Görünen hedefleri bulmaya dair veriler
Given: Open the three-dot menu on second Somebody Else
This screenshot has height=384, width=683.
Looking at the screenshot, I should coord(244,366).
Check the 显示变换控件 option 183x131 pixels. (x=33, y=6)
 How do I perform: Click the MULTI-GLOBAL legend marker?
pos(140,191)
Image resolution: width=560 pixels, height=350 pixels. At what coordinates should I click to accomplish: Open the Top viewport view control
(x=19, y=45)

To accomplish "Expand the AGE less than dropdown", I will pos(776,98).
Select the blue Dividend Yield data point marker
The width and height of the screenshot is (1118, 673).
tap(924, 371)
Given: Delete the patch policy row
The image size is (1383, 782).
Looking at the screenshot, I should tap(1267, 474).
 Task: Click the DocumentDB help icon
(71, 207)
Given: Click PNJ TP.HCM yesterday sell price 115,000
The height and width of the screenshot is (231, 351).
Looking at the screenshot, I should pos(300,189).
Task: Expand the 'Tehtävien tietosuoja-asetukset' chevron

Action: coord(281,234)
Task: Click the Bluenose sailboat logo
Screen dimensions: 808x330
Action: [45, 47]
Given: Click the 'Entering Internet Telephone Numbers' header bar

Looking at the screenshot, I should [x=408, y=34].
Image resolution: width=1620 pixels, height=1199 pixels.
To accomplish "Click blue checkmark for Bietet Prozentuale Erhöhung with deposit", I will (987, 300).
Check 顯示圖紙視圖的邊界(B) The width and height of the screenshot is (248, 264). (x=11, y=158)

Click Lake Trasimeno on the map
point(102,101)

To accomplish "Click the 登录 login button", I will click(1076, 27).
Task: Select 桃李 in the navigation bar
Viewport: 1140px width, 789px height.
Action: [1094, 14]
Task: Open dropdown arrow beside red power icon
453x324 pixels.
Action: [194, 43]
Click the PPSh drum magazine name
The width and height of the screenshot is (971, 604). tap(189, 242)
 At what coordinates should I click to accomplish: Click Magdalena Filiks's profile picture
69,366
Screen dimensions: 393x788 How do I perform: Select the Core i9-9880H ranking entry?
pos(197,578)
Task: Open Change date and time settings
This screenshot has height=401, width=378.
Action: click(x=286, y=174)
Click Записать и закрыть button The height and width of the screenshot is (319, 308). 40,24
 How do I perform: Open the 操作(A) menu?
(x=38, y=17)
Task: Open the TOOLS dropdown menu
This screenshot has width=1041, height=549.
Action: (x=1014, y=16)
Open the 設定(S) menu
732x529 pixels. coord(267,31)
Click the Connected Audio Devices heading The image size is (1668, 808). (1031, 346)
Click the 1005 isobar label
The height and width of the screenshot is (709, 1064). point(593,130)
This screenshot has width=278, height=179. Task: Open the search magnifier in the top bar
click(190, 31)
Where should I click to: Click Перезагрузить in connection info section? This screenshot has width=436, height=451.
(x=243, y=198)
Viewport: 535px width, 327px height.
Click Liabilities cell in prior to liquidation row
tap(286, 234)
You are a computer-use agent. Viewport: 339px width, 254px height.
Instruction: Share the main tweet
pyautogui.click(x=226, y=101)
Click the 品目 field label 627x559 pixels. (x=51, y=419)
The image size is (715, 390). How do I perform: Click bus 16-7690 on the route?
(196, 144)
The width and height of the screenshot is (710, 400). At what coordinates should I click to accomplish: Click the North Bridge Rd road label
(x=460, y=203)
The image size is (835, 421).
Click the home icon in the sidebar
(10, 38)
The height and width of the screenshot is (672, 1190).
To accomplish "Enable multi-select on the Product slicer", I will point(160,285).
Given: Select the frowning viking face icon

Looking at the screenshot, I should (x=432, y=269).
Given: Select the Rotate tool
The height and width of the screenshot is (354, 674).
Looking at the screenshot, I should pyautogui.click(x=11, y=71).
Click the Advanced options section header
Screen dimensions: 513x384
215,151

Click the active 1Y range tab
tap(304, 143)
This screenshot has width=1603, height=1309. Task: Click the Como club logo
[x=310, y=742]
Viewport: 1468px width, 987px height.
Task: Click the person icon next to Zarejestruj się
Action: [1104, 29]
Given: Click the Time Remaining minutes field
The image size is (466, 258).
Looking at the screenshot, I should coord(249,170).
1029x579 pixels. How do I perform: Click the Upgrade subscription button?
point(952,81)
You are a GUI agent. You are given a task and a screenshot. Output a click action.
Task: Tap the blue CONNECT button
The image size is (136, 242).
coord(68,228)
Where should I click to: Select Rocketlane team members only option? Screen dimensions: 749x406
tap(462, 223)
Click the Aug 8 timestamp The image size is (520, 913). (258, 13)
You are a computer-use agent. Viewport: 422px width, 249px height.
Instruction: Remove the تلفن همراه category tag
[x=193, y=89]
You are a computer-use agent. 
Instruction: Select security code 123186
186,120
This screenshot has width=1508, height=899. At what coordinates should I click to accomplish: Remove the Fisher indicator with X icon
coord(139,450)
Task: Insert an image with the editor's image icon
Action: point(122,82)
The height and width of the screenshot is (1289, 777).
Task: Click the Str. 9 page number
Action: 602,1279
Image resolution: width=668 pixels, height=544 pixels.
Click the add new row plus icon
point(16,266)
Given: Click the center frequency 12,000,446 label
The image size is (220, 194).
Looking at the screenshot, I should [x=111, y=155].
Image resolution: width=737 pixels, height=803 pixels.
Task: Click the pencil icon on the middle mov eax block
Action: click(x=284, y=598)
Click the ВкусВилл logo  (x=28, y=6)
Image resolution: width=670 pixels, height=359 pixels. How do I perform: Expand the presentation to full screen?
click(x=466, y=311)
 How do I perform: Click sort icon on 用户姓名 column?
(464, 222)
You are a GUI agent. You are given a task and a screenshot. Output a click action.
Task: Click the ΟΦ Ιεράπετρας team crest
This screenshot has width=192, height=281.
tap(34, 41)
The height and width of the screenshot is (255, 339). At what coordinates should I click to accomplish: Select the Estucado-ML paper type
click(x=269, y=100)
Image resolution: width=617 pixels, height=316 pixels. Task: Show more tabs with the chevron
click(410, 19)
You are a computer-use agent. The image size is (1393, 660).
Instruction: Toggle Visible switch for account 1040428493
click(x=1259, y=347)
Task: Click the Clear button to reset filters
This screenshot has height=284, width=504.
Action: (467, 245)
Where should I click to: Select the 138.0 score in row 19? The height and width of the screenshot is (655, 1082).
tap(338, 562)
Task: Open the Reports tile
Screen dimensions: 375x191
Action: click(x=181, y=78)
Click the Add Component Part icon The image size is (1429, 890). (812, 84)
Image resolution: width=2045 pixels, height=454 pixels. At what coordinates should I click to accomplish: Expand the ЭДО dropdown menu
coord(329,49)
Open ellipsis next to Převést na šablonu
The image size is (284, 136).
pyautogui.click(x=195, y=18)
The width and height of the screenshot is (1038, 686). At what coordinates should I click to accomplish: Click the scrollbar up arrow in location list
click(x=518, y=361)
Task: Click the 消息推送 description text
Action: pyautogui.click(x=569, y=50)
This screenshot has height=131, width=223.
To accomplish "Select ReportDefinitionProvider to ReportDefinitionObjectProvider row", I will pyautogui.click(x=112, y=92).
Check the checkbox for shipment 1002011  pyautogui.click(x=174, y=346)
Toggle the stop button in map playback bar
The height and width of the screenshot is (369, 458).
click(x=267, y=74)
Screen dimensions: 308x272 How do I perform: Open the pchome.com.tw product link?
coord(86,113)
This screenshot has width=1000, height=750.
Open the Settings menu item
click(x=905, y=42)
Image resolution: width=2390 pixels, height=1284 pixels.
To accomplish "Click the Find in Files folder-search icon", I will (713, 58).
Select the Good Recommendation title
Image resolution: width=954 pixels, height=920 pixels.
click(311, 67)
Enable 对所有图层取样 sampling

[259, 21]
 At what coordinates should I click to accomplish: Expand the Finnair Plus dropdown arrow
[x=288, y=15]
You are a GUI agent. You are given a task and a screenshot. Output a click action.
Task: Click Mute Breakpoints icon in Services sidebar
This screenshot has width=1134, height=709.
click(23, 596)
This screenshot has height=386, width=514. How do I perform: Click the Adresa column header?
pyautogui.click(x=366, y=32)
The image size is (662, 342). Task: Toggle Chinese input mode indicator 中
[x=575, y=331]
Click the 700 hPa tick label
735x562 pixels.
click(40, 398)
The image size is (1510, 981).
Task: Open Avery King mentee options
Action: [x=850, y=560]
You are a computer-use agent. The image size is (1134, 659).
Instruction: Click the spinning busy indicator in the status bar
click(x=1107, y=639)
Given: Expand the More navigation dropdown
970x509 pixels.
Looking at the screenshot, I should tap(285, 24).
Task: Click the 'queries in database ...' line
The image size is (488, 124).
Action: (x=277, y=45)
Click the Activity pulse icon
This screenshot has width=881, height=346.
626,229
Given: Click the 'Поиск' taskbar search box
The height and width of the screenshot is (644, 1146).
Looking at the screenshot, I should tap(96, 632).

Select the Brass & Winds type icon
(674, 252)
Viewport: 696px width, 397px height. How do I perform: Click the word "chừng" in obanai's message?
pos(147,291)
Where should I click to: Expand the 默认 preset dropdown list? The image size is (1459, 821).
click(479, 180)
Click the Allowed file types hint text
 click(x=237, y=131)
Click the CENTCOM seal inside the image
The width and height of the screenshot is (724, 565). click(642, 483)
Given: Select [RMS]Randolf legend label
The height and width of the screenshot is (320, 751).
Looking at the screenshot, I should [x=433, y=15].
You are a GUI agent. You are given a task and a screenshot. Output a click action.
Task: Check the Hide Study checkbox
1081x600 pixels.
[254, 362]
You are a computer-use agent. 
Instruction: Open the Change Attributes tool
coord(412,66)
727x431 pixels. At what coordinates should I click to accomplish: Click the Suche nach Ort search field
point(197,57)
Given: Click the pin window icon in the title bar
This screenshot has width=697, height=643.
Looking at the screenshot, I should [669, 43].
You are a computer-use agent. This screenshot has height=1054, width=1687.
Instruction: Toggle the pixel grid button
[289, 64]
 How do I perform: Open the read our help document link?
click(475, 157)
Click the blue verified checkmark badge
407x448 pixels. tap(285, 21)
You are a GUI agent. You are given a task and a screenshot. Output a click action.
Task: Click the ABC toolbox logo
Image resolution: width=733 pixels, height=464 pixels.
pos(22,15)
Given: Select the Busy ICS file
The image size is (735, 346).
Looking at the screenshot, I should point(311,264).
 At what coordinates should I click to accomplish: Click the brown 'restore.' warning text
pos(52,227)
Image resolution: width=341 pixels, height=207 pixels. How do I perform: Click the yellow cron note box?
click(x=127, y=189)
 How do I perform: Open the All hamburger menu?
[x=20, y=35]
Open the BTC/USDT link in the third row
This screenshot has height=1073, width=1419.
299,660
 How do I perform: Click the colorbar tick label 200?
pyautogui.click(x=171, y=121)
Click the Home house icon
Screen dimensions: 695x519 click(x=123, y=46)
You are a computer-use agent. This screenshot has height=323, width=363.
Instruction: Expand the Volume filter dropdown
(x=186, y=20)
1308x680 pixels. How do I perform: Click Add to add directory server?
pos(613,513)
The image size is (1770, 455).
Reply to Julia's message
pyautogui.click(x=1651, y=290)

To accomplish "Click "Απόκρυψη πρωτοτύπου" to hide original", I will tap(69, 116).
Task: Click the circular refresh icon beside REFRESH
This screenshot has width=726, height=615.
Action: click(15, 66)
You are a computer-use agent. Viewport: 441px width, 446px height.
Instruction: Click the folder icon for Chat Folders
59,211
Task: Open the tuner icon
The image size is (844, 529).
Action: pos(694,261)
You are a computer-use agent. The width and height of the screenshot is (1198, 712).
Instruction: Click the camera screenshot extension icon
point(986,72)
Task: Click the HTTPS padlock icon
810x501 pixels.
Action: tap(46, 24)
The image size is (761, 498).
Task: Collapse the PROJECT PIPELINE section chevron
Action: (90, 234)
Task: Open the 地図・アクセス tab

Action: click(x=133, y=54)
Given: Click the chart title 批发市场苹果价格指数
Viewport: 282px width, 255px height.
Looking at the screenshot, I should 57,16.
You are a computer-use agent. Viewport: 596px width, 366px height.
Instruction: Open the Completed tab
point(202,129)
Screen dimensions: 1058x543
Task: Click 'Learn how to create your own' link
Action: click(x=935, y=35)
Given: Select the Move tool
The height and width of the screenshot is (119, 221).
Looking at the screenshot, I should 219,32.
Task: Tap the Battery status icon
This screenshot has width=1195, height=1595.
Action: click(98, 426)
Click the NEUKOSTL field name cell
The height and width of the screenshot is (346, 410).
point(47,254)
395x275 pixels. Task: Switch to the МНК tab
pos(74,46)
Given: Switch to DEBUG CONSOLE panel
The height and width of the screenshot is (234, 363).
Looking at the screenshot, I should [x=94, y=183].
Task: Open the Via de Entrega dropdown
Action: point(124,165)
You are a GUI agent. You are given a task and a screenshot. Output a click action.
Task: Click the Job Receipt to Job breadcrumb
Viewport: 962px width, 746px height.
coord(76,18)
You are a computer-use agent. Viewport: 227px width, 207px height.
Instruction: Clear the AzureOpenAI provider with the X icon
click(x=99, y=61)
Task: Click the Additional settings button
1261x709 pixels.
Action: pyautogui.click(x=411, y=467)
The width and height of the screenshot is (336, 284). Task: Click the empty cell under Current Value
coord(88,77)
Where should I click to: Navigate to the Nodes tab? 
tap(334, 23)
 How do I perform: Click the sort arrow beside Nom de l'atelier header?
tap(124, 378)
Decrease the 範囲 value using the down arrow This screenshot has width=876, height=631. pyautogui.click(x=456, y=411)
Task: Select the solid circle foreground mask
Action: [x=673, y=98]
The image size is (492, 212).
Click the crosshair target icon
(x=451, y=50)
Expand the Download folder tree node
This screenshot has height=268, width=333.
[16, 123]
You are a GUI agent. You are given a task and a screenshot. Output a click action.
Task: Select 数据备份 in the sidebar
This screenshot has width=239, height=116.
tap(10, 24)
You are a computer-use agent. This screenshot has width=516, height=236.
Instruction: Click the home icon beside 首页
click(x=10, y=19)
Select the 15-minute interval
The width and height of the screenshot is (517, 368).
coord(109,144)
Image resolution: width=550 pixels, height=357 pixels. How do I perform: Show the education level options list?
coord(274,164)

▸ **Görev tanımı**
Yukarıdaki öğelerde "Given: Delete the patch policy row" geçen satırdan başlayıp "will (987, 300)." geçen satırda biten kısmı, iki uçtaki satırlar da dahil olmak üzere, harfi harfine yeniden yazın.

▸ **Alıştırma yanıtı**
Given: Delete the patch policy row
The image size is (1383, 782).
Looking at the screenshot, I should tap(1267, 474).
 Task: Click the DocumentDB help icon
(71, 207)
Given: Click PNJ TP.HCM yesterday sell price 115,000
The height and width of the screenshot is (231, 351).
Looking at the screenshot, I should pos(300,189).
Task: Expand the 'Tehtävien tietosuoja-asetukset' chevron

Action: coord(281,234)
Task: Click the Bluenose sailboat logo
Screen dimensions: 808x330
Action: [45, 47]
Given: Click the 'Entering Internet Telephone Numbers' header bar

Looking at the screenshot, I should [x=408, y=34].
Image resolution: width=1620 pixels, height=1199 pixels.
To accomplish "Click blue checkmark for Bietet Prozentuale Erhöhung with deposit", I will (987, 300).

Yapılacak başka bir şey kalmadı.